● **Extracted records**:
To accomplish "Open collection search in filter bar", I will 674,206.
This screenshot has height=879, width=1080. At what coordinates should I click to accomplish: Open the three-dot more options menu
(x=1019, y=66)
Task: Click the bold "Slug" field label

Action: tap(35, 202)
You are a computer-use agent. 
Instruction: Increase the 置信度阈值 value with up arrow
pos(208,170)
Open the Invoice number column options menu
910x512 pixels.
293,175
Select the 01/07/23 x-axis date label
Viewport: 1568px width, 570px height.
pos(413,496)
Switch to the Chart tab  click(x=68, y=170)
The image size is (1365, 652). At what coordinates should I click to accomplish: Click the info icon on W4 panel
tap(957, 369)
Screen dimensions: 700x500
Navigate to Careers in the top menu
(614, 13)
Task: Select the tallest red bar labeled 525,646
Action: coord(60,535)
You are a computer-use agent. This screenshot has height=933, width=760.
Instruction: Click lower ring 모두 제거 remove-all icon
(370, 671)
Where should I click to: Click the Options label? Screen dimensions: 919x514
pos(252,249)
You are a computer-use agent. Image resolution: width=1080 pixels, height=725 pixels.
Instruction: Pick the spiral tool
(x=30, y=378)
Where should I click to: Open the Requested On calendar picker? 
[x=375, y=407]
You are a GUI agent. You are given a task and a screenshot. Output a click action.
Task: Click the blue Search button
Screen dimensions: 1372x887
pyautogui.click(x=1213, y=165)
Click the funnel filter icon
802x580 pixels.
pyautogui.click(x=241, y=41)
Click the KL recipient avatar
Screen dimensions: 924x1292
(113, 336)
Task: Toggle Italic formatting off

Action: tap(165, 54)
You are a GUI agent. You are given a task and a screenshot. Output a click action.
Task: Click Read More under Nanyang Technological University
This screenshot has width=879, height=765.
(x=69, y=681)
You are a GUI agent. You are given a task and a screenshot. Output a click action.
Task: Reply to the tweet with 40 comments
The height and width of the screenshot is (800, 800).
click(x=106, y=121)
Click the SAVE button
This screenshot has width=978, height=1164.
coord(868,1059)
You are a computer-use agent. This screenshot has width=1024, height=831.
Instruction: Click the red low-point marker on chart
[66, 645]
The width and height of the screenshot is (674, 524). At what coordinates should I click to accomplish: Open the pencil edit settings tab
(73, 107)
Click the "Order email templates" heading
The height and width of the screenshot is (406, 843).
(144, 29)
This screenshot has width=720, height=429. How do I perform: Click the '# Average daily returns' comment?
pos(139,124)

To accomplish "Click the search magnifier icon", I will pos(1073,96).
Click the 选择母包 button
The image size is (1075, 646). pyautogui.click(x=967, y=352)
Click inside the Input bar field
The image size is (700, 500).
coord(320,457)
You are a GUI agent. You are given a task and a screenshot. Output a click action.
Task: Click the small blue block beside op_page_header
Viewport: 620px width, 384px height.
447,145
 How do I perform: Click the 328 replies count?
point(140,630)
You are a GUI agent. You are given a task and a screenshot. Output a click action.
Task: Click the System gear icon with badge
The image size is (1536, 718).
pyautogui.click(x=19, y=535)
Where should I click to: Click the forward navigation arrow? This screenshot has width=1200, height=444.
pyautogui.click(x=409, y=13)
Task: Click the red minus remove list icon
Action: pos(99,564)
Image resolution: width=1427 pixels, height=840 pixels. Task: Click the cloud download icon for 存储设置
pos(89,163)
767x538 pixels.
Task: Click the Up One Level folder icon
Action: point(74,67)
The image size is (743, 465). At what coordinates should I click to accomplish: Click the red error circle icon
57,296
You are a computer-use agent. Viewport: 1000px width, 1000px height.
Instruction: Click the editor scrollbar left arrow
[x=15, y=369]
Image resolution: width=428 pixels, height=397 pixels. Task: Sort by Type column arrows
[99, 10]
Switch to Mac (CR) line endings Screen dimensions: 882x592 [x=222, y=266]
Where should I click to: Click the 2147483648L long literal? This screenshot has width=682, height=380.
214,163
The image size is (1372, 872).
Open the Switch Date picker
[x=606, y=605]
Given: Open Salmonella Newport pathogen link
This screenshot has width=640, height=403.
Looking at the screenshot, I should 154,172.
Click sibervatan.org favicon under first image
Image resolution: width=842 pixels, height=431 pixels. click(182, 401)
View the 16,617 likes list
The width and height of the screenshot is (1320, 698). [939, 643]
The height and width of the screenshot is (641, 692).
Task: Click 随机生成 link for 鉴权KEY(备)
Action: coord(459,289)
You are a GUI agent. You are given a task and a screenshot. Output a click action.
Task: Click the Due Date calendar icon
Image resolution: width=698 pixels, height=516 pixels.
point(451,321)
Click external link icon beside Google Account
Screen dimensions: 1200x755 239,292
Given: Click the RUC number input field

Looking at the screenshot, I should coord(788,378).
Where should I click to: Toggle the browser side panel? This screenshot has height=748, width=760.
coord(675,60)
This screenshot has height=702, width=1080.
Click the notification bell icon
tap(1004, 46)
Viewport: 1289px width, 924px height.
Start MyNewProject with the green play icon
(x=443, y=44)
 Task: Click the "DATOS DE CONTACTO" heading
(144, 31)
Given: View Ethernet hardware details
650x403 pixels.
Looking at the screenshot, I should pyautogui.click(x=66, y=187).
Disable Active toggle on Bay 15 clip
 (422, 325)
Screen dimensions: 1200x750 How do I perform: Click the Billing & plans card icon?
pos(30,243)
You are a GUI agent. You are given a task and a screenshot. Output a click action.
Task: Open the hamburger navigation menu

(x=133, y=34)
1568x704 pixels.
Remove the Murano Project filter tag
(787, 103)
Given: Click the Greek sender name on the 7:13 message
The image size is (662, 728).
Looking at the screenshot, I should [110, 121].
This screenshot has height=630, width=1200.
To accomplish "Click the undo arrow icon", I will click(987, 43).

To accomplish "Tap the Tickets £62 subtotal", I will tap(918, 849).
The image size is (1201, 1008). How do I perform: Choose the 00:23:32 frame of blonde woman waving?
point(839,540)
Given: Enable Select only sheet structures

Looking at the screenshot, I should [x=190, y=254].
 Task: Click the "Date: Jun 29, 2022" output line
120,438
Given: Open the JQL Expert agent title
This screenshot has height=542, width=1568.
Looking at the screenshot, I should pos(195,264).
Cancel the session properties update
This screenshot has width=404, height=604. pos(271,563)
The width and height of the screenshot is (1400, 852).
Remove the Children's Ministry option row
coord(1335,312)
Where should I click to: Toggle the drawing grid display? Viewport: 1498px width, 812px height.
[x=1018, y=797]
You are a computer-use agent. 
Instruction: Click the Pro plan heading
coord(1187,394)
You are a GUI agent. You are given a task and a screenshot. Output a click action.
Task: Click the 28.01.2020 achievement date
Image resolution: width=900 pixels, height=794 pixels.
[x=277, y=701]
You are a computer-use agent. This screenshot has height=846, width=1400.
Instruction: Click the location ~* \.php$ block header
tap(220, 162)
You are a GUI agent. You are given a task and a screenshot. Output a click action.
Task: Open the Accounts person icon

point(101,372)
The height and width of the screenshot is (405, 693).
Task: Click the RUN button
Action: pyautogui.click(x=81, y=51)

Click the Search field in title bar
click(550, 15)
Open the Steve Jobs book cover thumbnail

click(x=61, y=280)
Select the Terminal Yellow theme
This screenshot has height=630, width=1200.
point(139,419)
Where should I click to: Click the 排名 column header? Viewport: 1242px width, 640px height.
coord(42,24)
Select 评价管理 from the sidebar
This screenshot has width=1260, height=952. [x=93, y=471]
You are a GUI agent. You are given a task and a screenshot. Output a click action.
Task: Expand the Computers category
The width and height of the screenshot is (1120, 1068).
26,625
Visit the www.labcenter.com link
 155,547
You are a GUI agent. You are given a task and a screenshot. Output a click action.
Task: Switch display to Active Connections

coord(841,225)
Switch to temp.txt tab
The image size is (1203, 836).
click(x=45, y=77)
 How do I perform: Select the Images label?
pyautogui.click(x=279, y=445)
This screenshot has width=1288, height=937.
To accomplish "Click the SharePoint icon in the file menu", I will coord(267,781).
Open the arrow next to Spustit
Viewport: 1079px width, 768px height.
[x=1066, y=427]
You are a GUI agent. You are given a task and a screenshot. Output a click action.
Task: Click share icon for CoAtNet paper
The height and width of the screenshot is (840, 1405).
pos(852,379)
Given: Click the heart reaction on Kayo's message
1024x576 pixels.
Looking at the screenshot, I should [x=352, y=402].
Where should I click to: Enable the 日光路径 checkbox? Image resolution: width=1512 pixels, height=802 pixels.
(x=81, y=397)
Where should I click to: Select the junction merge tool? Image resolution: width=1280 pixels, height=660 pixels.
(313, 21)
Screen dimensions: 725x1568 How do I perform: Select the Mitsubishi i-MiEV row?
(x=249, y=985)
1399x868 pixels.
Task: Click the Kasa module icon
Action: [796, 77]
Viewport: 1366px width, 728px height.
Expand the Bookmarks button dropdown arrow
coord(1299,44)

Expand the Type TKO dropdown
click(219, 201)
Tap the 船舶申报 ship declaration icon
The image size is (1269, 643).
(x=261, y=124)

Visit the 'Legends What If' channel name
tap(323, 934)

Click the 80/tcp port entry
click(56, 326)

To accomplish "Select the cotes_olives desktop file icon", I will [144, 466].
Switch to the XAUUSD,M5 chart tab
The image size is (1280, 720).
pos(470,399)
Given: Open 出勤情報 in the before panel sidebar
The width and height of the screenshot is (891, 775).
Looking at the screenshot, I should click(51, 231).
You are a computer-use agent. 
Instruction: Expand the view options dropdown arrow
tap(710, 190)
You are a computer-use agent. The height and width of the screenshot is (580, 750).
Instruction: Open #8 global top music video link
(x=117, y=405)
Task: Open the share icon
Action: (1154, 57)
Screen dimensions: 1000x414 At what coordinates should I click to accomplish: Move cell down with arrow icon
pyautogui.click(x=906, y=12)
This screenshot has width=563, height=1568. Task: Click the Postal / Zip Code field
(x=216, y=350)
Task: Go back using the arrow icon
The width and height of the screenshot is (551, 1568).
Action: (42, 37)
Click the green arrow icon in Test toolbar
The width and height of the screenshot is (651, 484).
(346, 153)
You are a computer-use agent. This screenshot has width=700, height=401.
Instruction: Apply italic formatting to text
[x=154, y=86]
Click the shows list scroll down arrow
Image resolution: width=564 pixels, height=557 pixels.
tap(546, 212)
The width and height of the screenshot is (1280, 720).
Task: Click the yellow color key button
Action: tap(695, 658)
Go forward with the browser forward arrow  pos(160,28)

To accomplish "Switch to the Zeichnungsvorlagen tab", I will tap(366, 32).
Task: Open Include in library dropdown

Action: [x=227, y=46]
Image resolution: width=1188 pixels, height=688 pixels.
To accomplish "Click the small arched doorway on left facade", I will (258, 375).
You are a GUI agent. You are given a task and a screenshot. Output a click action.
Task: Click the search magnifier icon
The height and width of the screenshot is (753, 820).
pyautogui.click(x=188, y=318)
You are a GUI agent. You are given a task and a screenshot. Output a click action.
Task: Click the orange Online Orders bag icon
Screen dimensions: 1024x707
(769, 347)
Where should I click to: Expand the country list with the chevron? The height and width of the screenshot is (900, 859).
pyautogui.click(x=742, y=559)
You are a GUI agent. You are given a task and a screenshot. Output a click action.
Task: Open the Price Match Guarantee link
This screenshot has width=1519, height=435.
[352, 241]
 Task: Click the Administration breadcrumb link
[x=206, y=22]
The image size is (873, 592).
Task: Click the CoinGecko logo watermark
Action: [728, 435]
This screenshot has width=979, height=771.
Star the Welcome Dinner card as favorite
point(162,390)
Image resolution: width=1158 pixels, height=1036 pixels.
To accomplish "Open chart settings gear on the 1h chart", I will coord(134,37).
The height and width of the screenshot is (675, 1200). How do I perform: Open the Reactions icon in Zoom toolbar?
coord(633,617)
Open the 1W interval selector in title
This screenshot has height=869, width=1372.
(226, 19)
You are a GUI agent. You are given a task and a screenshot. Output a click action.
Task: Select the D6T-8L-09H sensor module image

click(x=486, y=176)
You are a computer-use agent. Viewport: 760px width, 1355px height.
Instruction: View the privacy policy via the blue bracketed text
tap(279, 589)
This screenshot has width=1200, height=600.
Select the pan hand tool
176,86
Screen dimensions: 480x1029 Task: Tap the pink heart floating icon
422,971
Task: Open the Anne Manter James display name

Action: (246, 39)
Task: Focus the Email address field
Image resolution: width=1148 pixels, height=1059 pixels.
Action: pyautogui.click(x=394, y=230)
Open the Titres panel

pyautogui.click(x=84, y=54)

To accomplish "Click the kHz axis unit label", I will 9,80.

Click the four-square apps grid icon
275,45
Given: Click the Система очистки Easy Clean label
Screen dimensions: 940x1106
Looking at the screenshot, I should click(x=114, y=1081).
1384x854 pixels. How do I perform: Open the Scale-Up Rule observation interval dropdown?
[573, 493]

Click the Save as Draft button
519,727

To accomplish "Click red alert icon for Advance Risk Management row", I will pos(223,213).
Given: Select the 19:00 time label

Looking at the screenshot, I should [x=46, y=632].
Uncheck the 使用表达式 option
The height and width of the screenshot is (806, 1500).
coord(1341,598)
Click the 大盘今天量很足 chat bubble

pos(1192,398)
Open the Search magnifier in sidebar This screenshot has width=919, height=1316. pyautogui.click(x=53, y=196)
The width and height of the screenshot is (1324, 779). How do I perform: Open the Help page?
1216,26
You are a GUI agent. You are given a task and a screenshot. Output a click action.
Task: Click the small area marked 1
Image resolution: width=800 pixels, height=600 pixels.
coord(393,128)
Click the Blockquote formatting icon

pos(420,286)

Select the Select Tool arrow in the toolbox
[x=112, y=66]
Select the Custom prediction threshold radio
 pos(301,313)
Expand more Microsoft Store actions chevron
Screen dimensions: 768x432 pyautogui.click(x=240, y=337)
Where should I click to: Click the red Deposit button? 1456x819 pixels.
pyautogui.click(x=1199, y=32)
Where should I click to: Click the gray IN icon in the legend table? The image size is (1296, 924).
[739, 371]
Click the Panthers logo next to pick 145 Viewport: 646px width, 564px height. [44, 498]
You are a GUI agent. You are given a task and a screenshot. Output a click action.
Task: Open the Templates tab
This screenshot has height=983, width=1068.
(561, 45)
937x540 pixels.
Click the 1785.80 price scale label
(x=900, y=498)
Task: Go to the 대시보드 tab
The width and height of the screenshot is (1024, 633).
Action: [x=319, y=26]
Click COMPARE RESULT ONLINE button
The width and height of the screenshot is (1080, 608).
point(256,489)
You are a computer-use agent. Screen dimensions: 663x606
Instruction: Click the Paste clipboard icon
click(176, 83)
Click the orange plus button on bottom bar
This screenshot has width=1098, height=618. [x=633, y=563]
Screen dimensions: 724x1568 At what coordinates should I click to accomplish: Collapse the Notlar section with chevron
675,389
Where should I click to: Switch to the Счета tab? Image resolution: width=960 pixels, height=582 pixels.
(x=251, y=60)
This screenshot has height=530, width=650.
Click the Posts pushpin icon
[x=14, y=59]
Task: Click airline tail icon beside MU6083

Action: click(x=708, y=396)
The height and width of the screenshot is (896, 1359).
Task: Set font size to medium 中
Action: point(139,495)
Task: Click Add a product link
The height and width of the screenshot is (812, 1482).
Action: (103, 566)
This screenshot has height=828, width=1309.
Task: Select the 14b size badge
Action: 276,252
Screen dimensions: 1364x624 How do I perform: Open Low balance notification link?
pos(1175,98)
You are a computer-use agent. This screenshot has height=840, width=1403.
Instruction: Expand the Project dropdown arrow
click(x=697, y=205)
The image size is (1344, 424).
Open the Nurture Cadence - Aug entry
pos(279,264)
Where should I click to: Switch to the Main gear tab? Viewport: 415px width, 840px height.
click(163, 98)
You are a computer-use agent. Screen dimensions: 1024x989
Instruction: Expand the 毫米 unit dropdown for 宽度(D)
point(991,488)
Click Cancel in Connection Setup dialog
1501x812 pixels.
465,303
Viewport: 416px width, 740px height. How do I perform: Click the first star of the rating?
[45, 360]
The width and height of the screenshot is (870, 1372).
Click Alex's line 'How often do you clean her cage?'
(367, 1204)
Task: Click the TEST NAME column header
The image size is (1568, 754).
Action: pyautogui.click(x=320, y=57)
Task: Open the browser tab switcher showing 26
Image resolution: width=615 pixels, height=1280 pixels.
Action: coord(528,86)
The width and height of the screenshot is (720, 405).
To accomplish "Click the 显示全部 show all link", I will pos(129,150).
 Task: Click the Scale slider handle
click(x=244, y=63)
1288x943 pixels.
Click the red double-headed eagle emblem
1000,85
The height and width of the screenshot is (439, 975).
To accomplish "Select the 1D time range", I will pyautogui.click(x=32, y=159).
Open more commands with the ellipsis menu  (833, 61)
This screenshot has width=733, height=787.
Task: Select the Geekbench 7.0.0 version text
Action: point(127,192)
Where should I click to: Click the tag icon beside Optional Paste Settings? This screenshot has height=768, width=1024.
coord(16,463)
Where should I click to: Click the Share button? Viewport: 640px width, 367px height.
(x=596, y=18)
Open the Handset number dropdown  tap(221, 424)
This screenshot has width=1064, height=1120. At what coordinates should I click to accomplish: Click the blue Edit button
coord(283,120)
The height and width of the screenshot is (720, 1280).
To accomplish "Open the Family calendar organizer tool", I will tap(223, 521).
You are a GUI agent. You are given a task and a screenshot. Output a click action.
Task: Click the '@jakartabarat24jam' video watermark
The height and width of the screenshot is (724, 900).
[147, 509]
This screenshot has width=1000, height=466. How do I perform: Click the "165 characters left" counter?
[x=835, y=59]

● **What to work on**: Wherever the word "axis" occurs in the data above, copy the line it sits in.

● **Final answer**:
Select the 01/07/23 x-axis date label
To accomplish "Click the kHz axis unit label", I will 9,80.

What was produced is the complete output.